Tres taxis pitaban con enfado, se peleaban por el carril interior para entrar en Madison Avenue. Un perro no dejaba de ladrar y las ruedas chillaban contra el asfalto. Una niña gritaba y protestaba porque la madre la llevaba a rastras, se colocaron al lado de Tom y la adulta le sonrió a modo de disculpa. Él le devolvió una sonrisa llena de comprensión y dio un par de pasos hacia la calzada.
Cuando, un par de minutos más tarde, la Policía llegó al lugar de los hechos, las versiones de los testigos divergían en todas las direcciones. La madre de la niña estaba casi histérica y no pudo aportar gran cosa sobre lo que había sucedido cuando aquel hombre corpulento y de mediana edad había sido arrollado por un Taurus verde. Se aferraba a su hija y lloraba a lágrima tendida. El hombre del Taurus también estaba destrozado, sollozaba algo como «de pronto» y «cruzó en rojo». Algunos de los transeúntes se encogían de hombros y murmuraban que no habían visto nada, mientras miraban el reloj a hurtadillas y salían corriendo en cuanto la Policía les daba permiso.
Sin embargo, dos de los testigos parecían muy lúcidos. Uno de ellos, un hombre de unos cuarenta años, se encontraba en el mismo lado de la calle que Tom O'Reilly cuando todo aquello sucedió.

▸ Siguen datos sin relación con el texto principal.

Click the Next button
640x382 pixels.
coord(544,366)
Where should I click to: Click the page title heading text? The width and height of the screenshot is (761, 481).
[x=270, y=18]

Juraba que el hombre se había tambaleado, antes de que la luz se pusiera verde, y que se había derrumbado hacia la calle. Un desmayo, pensaba el testigo chasqueando la lengua elocuentemente. Estuvo dispuesto a proporcionar su nombre y su dirección a la alterada policía, y miró de soslayo la figura que yacía inmóvil en medio del cruce.

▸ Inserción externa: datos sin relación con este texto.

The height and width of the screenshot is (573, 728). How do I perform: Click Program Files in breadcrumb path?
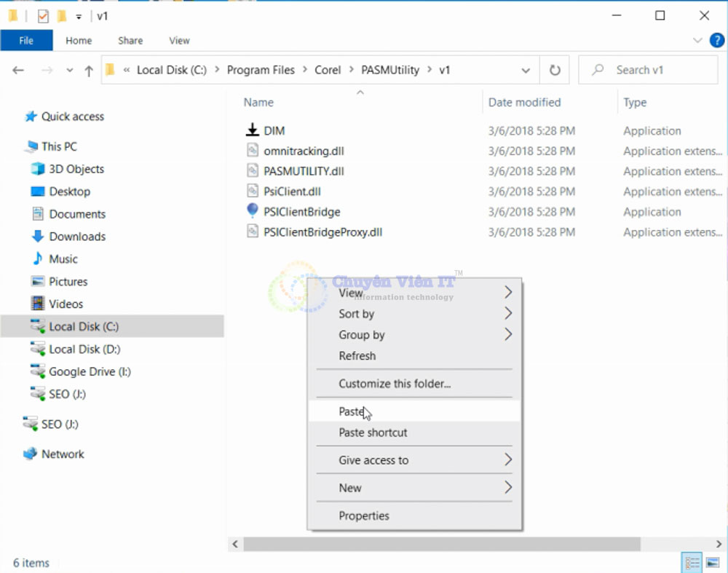tap(261, 70)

—¿Está muerto? —preguntó en voz baja, y recibió un sí en respuesta.
El otro testigo, un hombre más joven, con traje y corbata, se encontraba en el otro lado de la calle 67 en el momento del suceso. Daba una versión de los hechos que coincidía en gran medida con la primera. La policía apuntó también sus datos personales y se sintió aliviada al poder tranquilizar al abatido conductor diciendo que había sido todo un terrible accidente. El hombre respiró más tranquilo y, al cabo de pocas horas, y gracias a los lúcidos testigos, volvía a ser libre.
Poco más de una hora después de la muerte de Tom O'Reilly, el lugar estaba completamente despejado. El cadáver había sido identificado muy deprisa y se lo llevaron de allí. El tráfico continuó como antes. Aunque por un tiempo los restos de sangre en la calzada hacían que algún que otro transeúnte se sorprendiera un instante, sobre las seis de esa misma tarde cayó un chaparrón que eliminó del asfalto el último indicio de que allí había sucedido algo trágico.
—
¿
Quién te ha dado la idea?
El policía que, sentado ante el monitor del gimnasio de la Comisaría General, se había pasado día y medio repasando unas cintas que no mostraban más que un pasillo vacío, miraba a Yngvar Stubø con suspicacia.
—No es lógico —añadió con un poco de agresividad—. A nadie se le podría ocurrir que hubiera algo interesante en las grabaciones después de que la mujer desapareciera.
—Sí —dijo el comisario jefe Bastesen—. Es completamente lógico, y una verdadera vergüenza que no se nos haya ocurrido antes. Pero lo hecho, hecho está. Será mejor que nos enseñes lo que puedas.
Warren Scifford por fin había vuelto. A Yngvar le había llevado media hora dar con él. El norteamericano no cogía el móvil y en la embajada tampoco atendían el teléfono. Al llegar, sonrió y se encogió de hombros sin dar mayores explicaciones sobre dónde había estado. Cuando entró en el gimnasio se quitó el abrigo, el aire era irrespirable.
—
Fill me in
—dijo agarrando una silla libre, se sentó y se arrimó a la mesa.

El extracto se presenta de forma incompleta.